Alien murió repentinamente. Algún
nutriente de los que le suministramos debía de contener alguna bacteria a la
que su extraño organismo no fuera inmune; o quizás alguna radiación, para
nosotros inocua, le destruyó partes importantes de su ADN. Habría que
estudiarlo, pero el caso es que, simplemente, murió.
Gena
estuvo desolada, pero guardaba las grabaciones de todas sus sesiones con Alien
y no estaba dispuesta a abandonar la esperanza de comprenderlo. Y finalmente,
un avanzado programa informático criptográfico dio con el método adecuado y,
una vez puesto en práctica, los avances se produjeron de manera exponencial. Ya
era posible escuchar a Alien en nuestro idioma. Sin embargo, el gozo que asaltó
a Gena en un primer momento dio paso rápidamente a una profunda decepción, al
constatar que, aunque ahora pudiéramos escuchar a Alien hablar con nuestras
palabras, éstas, procedentes de un mundo tan distinto al nuestro, resultaban
tan ininteligibles como cuando sólo oíamos de él sonidos extraños.
Ante la estupefacción de las autoridades
civiles y militares, ante la incredulidad de los millones de espectadores que
nos apiñábamos frente las pantallas de los televisores para escuchar por
primera vez a un ser llegado de los espacios siderales, Gena pulsó el botón y
la voz de Alien sonó, por primera vez alta y clara, en nuestro idioma:
–Coño, titi, ¿cómo te lo tengo que
decir? Que me llamo Bartolomé García Polín y soy de Umbrete, provincia de
Sevilla, lo mejor del mundo mundial. Soy astronauta de la Agencia Espacial
Española, del planeta Tierra. Mira que se lo dije: que no compréis piezas de
recambio a los chinos, joder, que me van a dejar tirao un día en cualquier planeta. Pues hala, aquí estoy, tirao como una colilla, tan débil que no
puedo más que andar a gatas y viendo todos los días a esta mancha de
repugnantes babosas ciempiés cabezudas que me estudian como si fuera un bicho
raro. ¡Pues anda que ellos no son feos ni na!
¡Qué asco me dan!

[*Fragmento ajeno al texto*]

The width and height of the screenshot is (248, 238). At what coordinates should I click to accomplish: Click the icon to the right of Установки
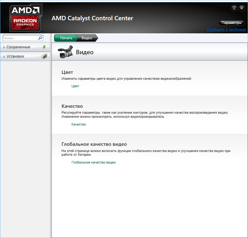(44, 56)
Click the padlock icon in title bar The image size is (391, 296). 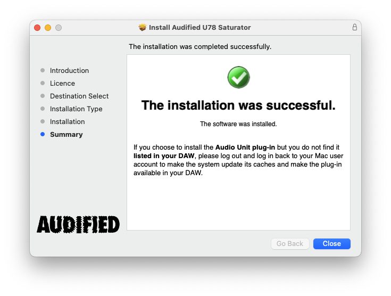point(354,27)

Escucha, titi; sí, sí, tú, babosa cabezona, ¿quién va a ser?
Anda, apunta paquí esas antenas y a
ver si me entiendes de una puñetera vez: ¡que estoy muerto de hambre, coño!
¡Que esta mierda que me dais pa comer
no se la damos nosotros ni al perro! ¿Tan atrasaos estáis? ¿No tendréis por ahí
un pinchito tortilla y un rebujito? ¡Anda, que no he tenío yo mala suerte!... María, te quiero, hija. Bueno, yo ya no vuelvo
a la Tierra, pero tú no me vayas a poner los cuernos, ¿vale? ¡Ah, y viva er Beti, manque pierda!